To shift attention now to the “North section” of South Asia, namely to the entire northern mountainous regions of Nepal (but equally those areas along the Sino-Indian and Sino-Pakistani borders), the opening in 2006 of the Qinghai-Tibet railway of course represents a huge milestone in Chinese engineering and scientific achievement, but the implications for Nepal itself and for the rest of South Asia from this incredible feat of infrastructure development have not become fully evident as yet. In 2006 itself, the chairman of the government of the Tibet Autonomous Region, Mr. Qiangba Puncog, had indicated to the visiting Nepalese Foreign Minister Mr. K. P Oli that “Tibet is a remote place that is looking forward to being connected to South Asia [and that) the railway extension will promote business exchanges” (Zhu, 2006). Towards that end, thenext segment of railway extension will happen in the Xigaze Prefecture in Tibet which borders not only Nepal but India and Bhutan as well and it is very promising that according to currents plans, a branch line of the railway will be built from Lhasa to the city of Xigaze covering a distance of some 270 kilometers in the next three years.
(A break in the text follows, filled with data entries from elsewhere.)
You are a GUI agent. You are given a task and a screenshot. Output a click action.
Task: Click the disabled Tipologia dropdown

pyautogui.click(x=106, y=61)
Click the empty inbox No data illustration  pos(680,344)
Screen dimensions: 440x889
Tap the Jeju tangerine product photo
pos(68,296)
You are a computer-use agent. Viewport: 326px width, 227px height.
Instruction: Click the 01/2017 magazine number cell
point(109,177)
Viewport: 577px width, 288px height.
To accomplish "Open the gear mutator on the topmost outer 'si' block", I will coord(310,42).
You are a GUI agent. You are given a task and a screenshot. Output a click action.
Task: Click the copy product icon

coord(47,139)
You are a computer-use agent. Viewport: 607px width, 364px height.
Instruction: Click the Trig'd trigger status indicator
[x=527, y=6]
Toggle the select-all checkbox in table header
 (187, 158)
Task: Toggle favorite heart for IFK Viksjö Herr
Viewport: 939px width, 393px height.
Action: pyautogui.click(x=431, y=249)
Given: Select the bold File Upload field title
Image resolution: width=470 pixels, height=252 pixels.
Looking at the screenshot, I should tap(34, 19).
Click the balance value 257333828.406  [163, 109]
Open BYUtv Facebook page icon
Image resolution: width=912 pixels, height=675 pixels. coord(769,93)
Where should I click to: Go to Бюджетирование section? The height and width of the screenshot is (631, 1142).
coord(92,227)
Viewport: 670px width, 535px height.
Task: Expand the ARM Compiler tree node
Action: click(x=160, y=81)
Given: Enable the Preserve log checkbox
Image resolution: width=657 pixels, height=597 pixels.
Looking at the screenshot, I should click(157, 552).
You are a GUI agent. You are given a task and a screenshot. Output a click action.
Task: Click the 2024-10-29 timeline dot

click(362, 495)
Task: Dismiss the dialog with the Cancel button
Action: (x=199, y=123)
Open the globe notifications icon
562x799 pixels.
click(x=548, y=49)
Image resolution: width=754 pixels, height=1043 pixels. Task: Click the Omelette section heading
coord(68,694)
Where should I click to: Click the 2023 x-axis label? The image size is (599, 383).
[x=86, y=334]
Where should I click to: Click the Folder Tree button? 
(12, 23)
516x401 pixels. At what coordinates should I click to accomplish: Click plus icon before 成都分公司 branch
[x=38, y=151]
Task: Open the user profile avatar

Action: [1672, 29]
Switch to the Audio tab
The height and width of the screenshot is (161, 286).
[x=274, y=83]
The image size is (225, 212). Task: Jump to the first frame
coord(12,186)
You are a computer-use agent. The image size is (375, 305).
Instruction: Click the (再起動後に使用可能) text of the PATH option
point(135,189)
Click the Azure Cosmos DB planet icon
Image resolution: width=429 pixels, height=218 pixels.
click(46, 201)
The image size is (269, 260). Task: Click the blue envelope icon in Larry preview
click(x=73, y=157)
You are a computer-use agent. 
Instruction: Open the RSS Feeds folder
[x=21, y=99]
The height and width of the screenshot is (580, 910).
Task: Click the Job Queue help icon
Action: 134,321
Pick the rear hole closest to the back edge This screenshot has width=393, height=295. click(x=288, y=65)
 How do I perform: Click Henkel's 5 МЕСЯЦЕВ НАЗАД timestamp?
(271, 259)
The coming decade will almost certainly witness the Tibet railway extended to the borders of Nepal itself, and what is significant is that this will happen at a time when Nepal is undergoing monumental state restructuring with a very strong likelihood of a federal system emerging in Nepal, which means that those Nepalese provinces or districts that border the Tibet Autonomous Region will have to carefully begin planning for ways in which the Tibet railway may connect with Nepalese territory, not to mention planning for multiple highways connecting Nepal with the existing East-West highway in Tibet. Nepal should of course actively and continuously consult on a bilateral basis with China on these important issues, but it would be just as relevant for Nepal to seek a more multilateral approach in this regard as well by placing this issue to a certain extent within the ambit of a (possible) future SAARC-China cooperation framework.